Thursday, July 14, 2016

Islamic Institute Day 4 - Urdu Ghazals and a Poetry Battle

Morning Lecture: Dr. Frances Pritchett
Topic: Classical Urdu Ghazals
Interesting Thing: Ghazals are a form of poetry that messes with a lot of my (Western) ideas for how poetry should work.  It consists of a series of couplets which, instead of rhyming with each other, follow the scheme of aa ba ca da ea fa, etc.  The couplets each contain a complete thought and, aside from the first and the last, can be reordered as the performer likes.  I'm not super attracted to this form of poetry, but it is starting to grown on me.

Afternoon Lecture: Dr. Frances Pritchett (still)
Topic: Faiz Ahmad Faiz (19th century Urdu poet)
Interesting Thing: We did close readings of a few of his poems, which were fine.  Mostly I found Fran's lecture style, which is full of unapologetic humor that reminded me quite a bit of Lois, to be highly entertaining.

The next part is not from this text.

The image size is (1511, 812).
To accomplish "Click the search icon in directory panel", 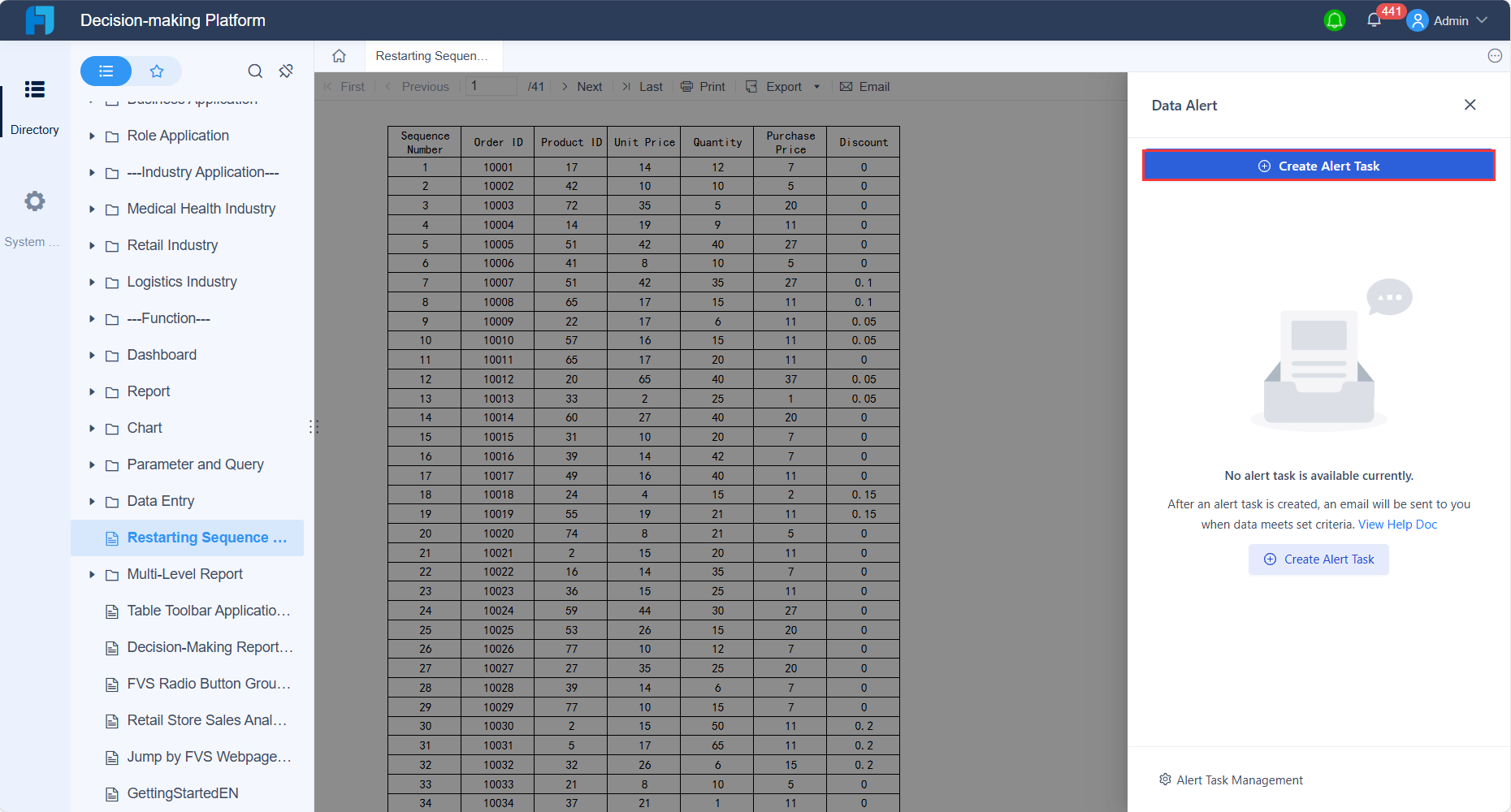I will tap(255, 71).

Afternoon Workshop: Zeyba Rahman
Topic: Bait Bazi - Urdu Verse Game
Interesting Thing: Zeyba taught us about the poetry battles that are apparently quite common, especially in Pakistan and India.  They happen both formally and informally, and Zeyba described playing it frequently with her cousins and friends while growing up.  Essentially, the players are divided into two teams.  The first team recites a verse from a poem.  The second team then counters with a verse where the first word of the new verse begins with the last letter of the previous. For example:

Team A: Do not go gentle into that good night./Rage, rage against the dying of the light.
Team B: Tomorrow and tomorrow and tomorrow/creeps in this petty pace from day to day...

We were divided into two teams and, since we were newbies, the leaders opted to allow song lyrics as well as poetry.  My side won, thanks largely to the Shakespearean quotes I threw in, the musical theater lyrics, the German/Arabic/Farsi/Spanish poems quoted by my teammates in the original languages, and our sly ability to constantly throw verses at the other team that end in "Y."

And, yes, once of the times when they threw us a verse that ended in "y," I countered with a bit of "You'll Be Back."

Particularly Good Food of the Day: Pad Thai.  Yum!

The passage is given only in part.